Opinion
6:22-cv-00022
09-12-2023
Chico Nakia Curry, Plaintiff, v. Director Bobby Lumpkin-Director TDCJ-CID et al., Defendants.
ORDER
J. CAMPBELL BARKER, United States District Judge
Plaintiff Chico Nakia Curry, proceeding pro se and in forma pauperis, filed this civil rights lawsuit under 42 U.S.C. § 1983. The case was referred to United States Magistrate Judge John D. Love, who issued a Report and Recommendation (Doc. 142) recommending that the court grant defendants Bobby Lumpkin, Terry Burson, and William Wheat's motion for summary judgment (Doc. 78). The report also recommended that the claims against defendant Lorie Davis be dismissed. Plaintiff filed objections. Doc. 152.
The court reviews the objected-to portions of a magistrate judge's report and recommendation de novo. See Fed.R.Civ.P. 72(b)(3); 28 U.S.C. § 636(b)(1). The magistrate judge recommended that summary judgment be granted to Director Lumpkin, Warden Burson, and Warden Wheat because, he concluded, there is no material fact in dispute that could show each defendant was aware of and disregarded a substantial risk of harm to plaintiff. Farmer v. Brennan, 511 U.S. 825, 832-34 (1994). The magistrate judge also recommended that this court find defendants entitled to qualified immunity. Finally, the magistrate judge recommended the dismissal of named but unserved defendant Lorie Davis. See Lewis v. Lynn, 236 F.3d 766, 768 (5th Cir. 2001) (holding that unserved and defaulting former officials are entitled to the “benefit from the appearing defendant's favorable summary judgment motion”). Plaintiff objected to the magistrate judge's recommendations regarding Lumpkin, Wheat, and Burson.
The court has reviewed the magistrate judge's recommendation as to Director Lumpkin and concludes that he is entitled to summary judgment. Plaintiff has failed to allege sufficient facts to permit an inference that Director Lumpkin had actual awareness of a substantial risk of serious harm to plaintiff and consciously disregarded that risk. Plaintiff objects to this finding, noting that “[w]hether the Director took the time to read and investigate the matter at hand is not the Plaintiff's fault.” Doc. 152 at 2. But an Eighth Amendment failure to protect claim requires that a defendant subjectively “be aware of facts” to put him on notice that “a substantial risk of serious harm exists.” Farmer, 511 U.S. at 837. The allegations in the complaint and competent summary judgment evidence do not support such an inference.
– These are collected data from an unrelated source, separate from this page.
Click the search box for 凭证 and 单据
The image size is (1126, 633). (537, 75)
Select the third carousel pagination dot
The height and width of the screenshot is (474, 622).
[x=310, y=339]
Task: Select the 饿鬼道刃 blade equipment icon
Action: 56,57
For this reason and the other reasons stated in the magistrate judge's report and recommendation, Director Lumpkin is entitled to summary judgment.
The court has reviewed the magistrate judge's recommendation as to Burson and Wheat and concludes that they are entitled to summary judgment. To the extent that Burson and Wheat were connected to the January 2020 assault, their actions did not evince a deliberate indifference to the serious needs of plaintiff. Plaintiff objects that “[a]s a warden it is not reasonable to allow a[n] inmate that [f]ile[d] Life Endangerment to be throw[n] back on the same wing or cell block as the perpetrators.” However, plaintiff did not allege sufficient facts to demonstrate that Burson and Wheat were responsible for the decision to place plaintiff back into the T-Wing. Even if Burson and Wheat had been responsible for that decision, they would only have been following the lead of the State Classification Committee, which declined to credit plaintiff's allegation that he was in danger. Doc. 78-1 at 12; see Longoria v. Texas, 473 F.3d 586, 594 (5th Cir. 2006) (holding that “taking appropriate administrative action fulfills an official's protective duties under the Eighth Amendment”); Johnson v. Johnson, 385 F.3d 503, 526 (5th Cir. 2004) (deeming supervisors' actions reasonable when they “refer[] the matter for further investigation or tak[e] similar administrative steps”).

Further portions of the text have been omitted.